Re: Horizontal scaling - advice needed



On 07.03.2007 21:04, Greg Lorriman wrote:
I am not sure whether I get your interaction correctly. What types of
things would have to be dealt with between users that are not done
through persistent state?

By interaction I just mean recording user relationships, like when one
user records another user as a friend on slashdot. They'll be a
'friend' table with two foriegn keys.

In my naive idea of things each machine would be equivalent to the
others. They would each have Webserver->Rails->Database. Interactions
between users means recording a new relationship between two users,
normally quite straightforward on a single database, but requiring
inter-machine communication and a certain amount of fiddling about
where the user accounts are on different machines/database-backends.
Two-phase commmit comes to mind, but I intend to work around the lack
of that.

In other words I'm shifting the scalability problem to the network
(routing, switches etc). I may also address the networking problem, in
the distant future, by migrating accounts based on usage patterns so
that user "interactions" will tend to be local to one machine.
Obviously that is a strategy with some interesting problems to be
solved, as you can probably immediately guess at, which I am looking
forward to.

Don't do that, i.e. don't work with multiple data stores because there are solutions out there that deal with all the replication and consistency issues (if you need it) - even in open source land.
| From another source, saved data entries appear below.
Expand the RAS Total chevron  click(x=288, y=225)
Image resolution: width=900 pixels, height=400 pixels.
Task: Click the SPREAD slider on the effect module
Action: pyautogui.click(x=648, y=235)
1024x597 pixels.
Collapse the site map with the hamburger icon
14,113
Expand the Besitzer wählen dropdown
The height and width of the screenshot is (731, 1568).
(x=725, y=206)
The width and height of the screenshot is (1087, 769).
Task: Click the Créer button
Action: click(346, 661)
It's not worth reinventing *that* wheel because it's difficult to get right *and* fast.

As others have suggested, use one datastore. Start out with a single DB server (or a tandem if you need failover) and scale later. Your options depend on the DB vendor you are going to use so you should explore scalability options before you start (Oracle has it, MS SQL Server has it and MySQL has it also AFAIK, don't use MaxDB).
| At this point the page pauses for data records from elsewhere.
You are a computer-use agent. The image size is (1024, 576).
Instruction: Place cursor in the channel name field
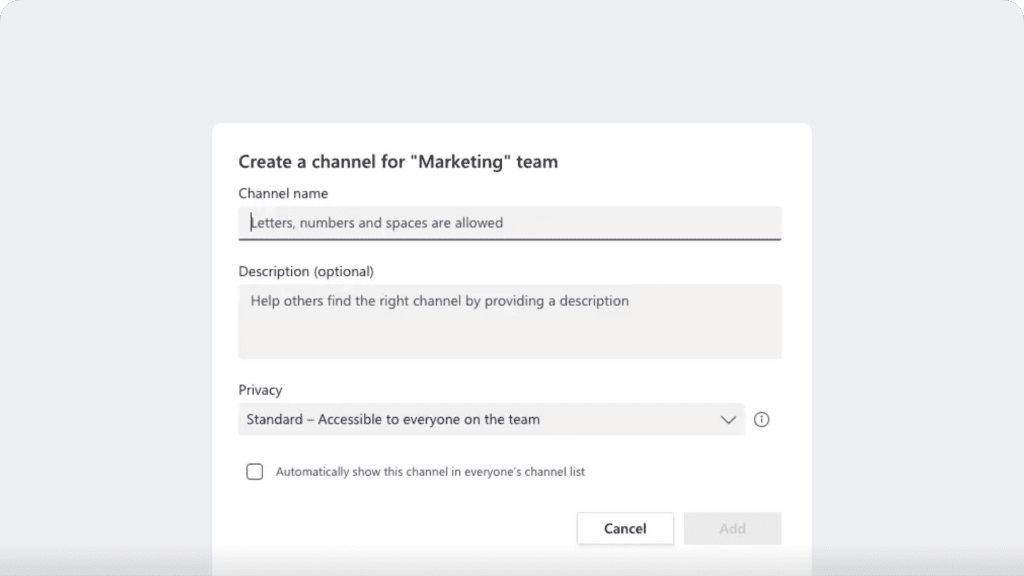coord(510,223)
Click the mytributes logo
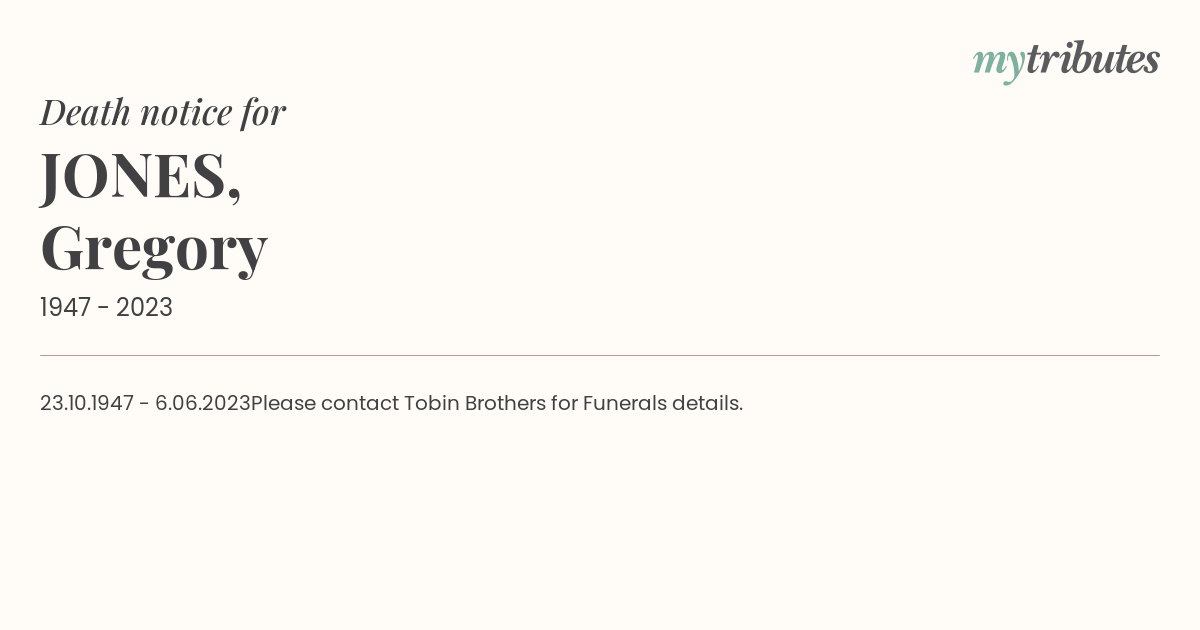 click(1066, 61)
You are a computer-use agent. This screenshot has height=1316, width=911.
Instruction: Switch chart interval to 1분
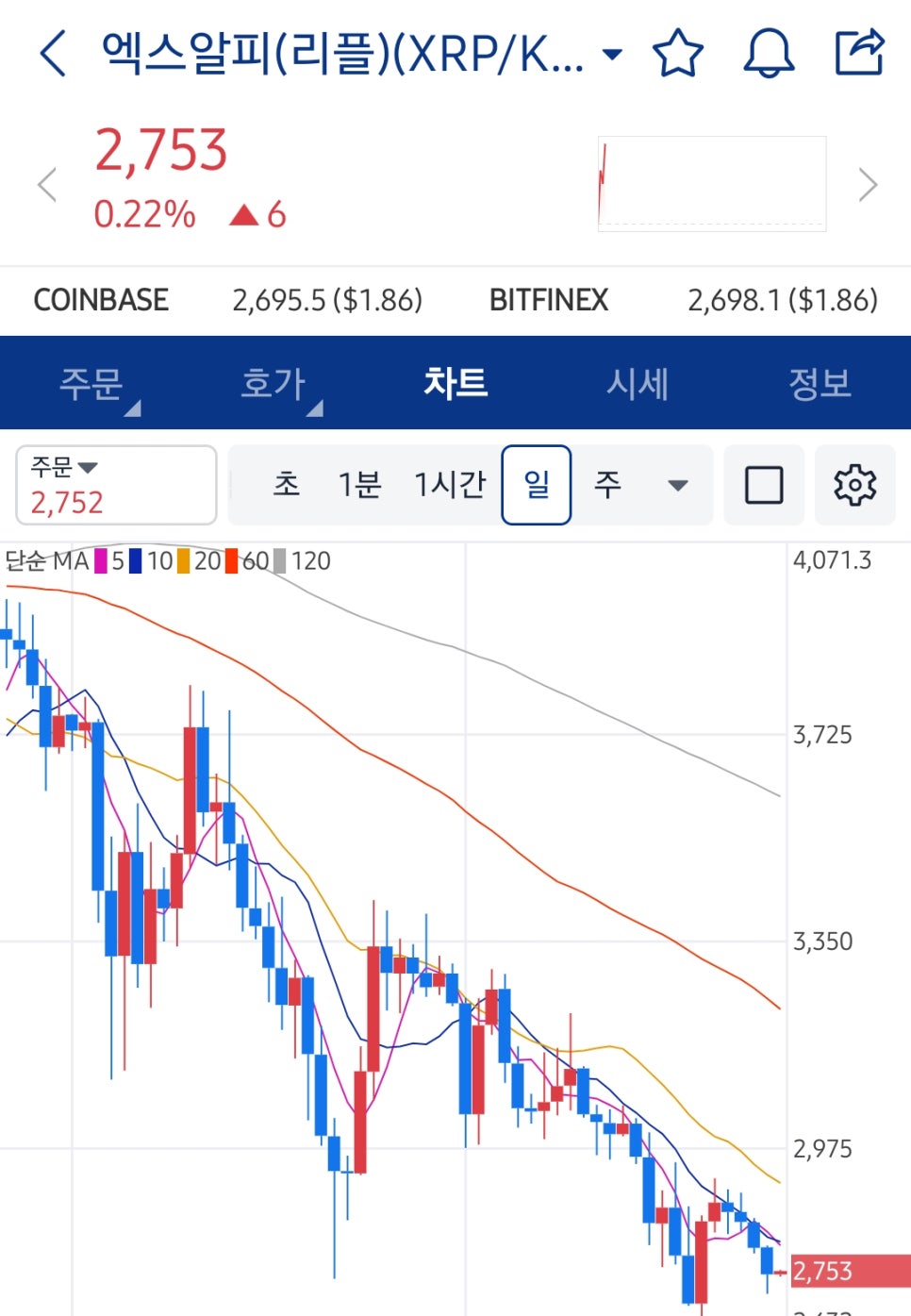358,485
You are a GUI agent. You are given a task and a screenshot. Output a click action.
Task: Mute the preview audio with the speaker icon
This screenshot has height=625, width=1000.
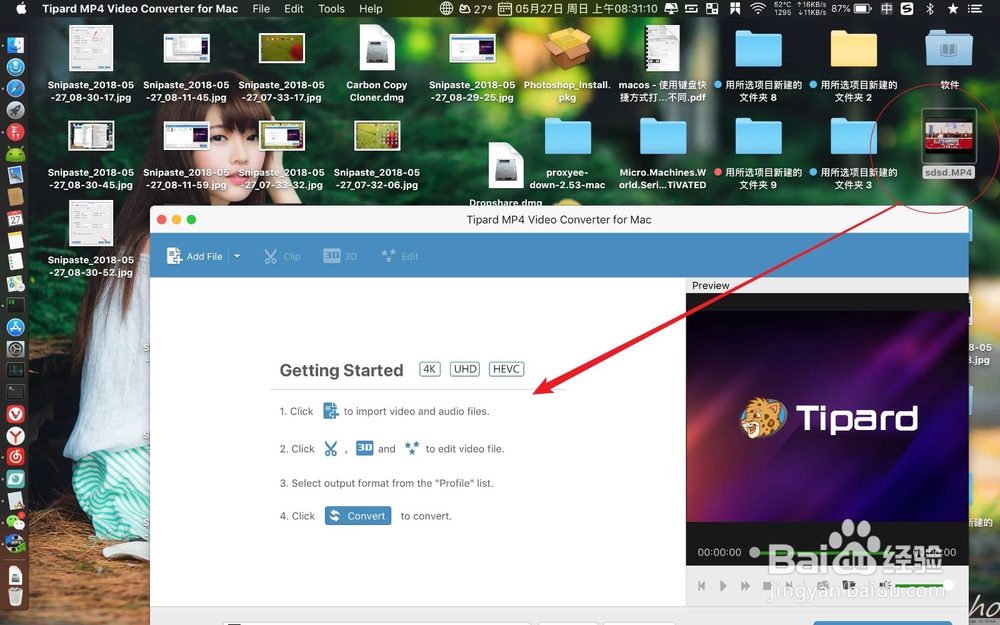(x=886, y=585)
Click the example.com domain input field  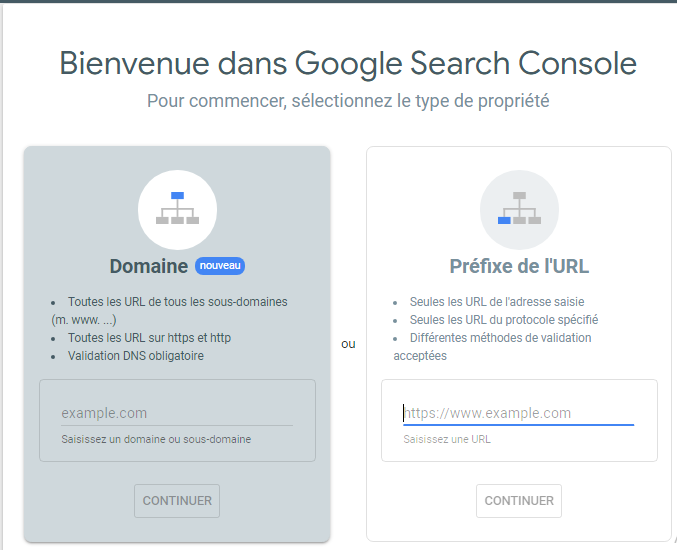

Btw, Oracle can scale pretty good when using Shared Server - of course this depends on the workload. See
http://download-uk.oracle.com/docs/cd/B19306_01/server.102/b14220/process.htm#sthref1644

When I wanted to do something like you and were targeting at a high profile commercial application I would go with Oracle. It has it's drawbacks but it has a prove track record for stability, it's a lot more flexible and tailored to deal with large volumes than other products (which at the same time also means more complex). DB2 seems also a likely candidate for large installations but I only have brief experience with that and I did not like some things I saw. That may have changed though.
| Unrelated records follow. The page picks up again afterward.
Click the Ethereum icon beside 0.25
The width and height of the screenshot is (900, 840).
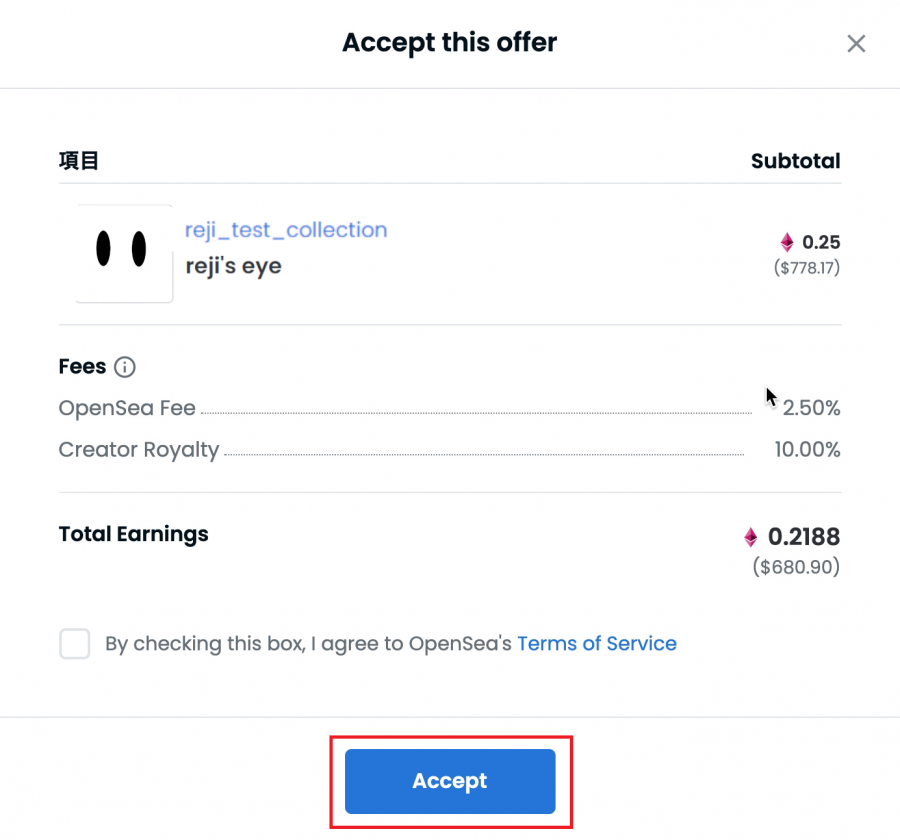[787, 242]
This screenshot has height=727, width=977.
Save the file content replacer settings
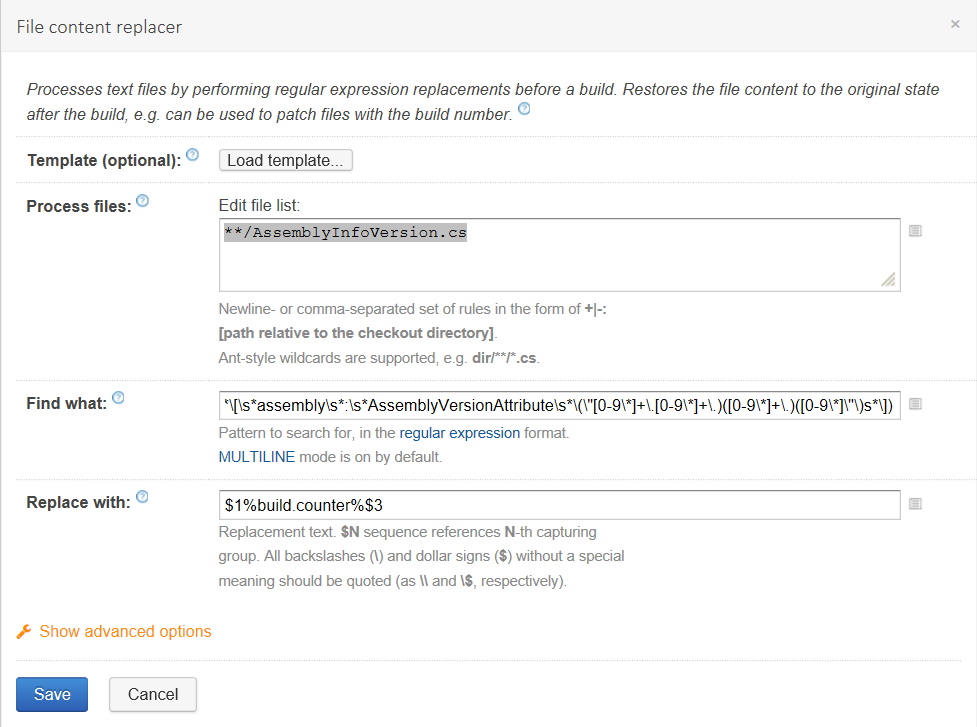click(x=52, y=694)
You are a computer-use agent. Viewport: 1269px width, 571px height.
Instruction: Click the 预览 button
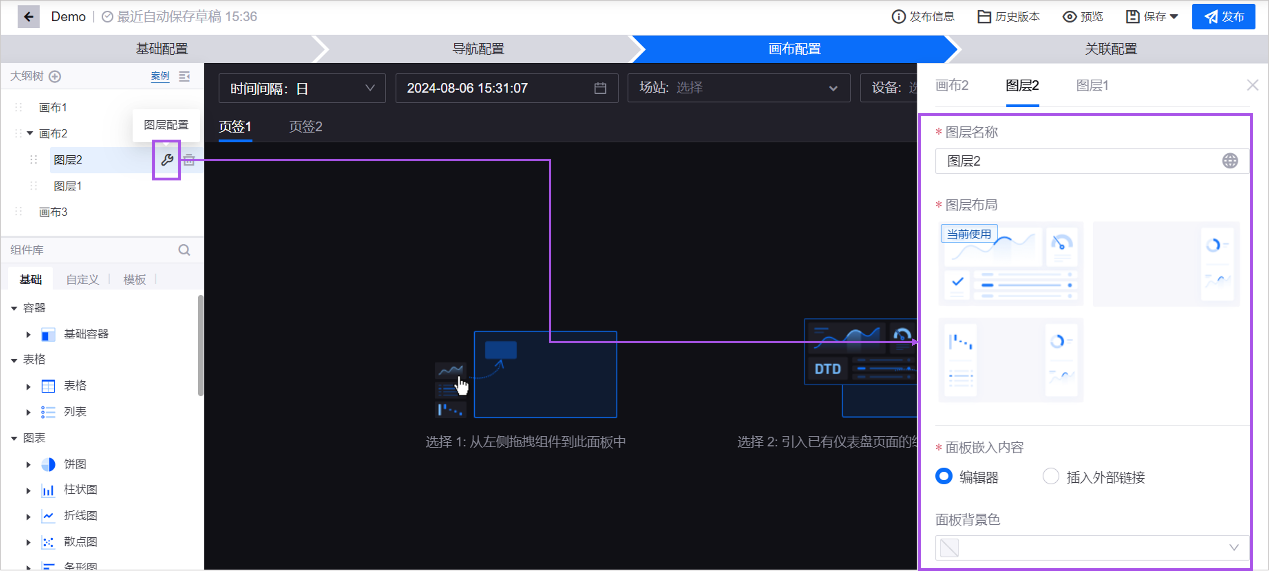1083,17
Thanks for your words of wisdom,
Just a quickie as I'm on my way out: your Drbing will certainly hurt
horizontal scalability - apart from the issue of finding instances etc.

Do you think that my answer above addresses that?

It's probably also ok to assume some session stickiness as load
balancing routers can do that (for example based on IP) and this seems a
fairly common scenario. If not, you need some mechanism to make session
information available to all app servers (either via the backend store
or via some other mechanism).

Definately. I have had this in mind. Perhaps ultimately I would end up
with two (or more) domain (as in data) databases, one session
database, one proxy-redirection database, and the proxy-redirector
itself. And one day each running on their own machines. Right now I am
imagining several vmware instances to allow for developement.

I'd rather have the load balancing in the router. Routers are fast and built do to the job; creating a proprietary proxy for distribution based on some custom criteria is almost guaranteed to be slower than a router. (Even if the router is a Linux box, dunno whether such solutions exist).

Btw, if you are willing to pay for robustness you can also create a solution with VMWare ESX where a number of VM's can be served by a pool of physical machines; if one machine fails others can take over VM's. Sounds cool but is not cheap. :-)

Kind regards

robert

.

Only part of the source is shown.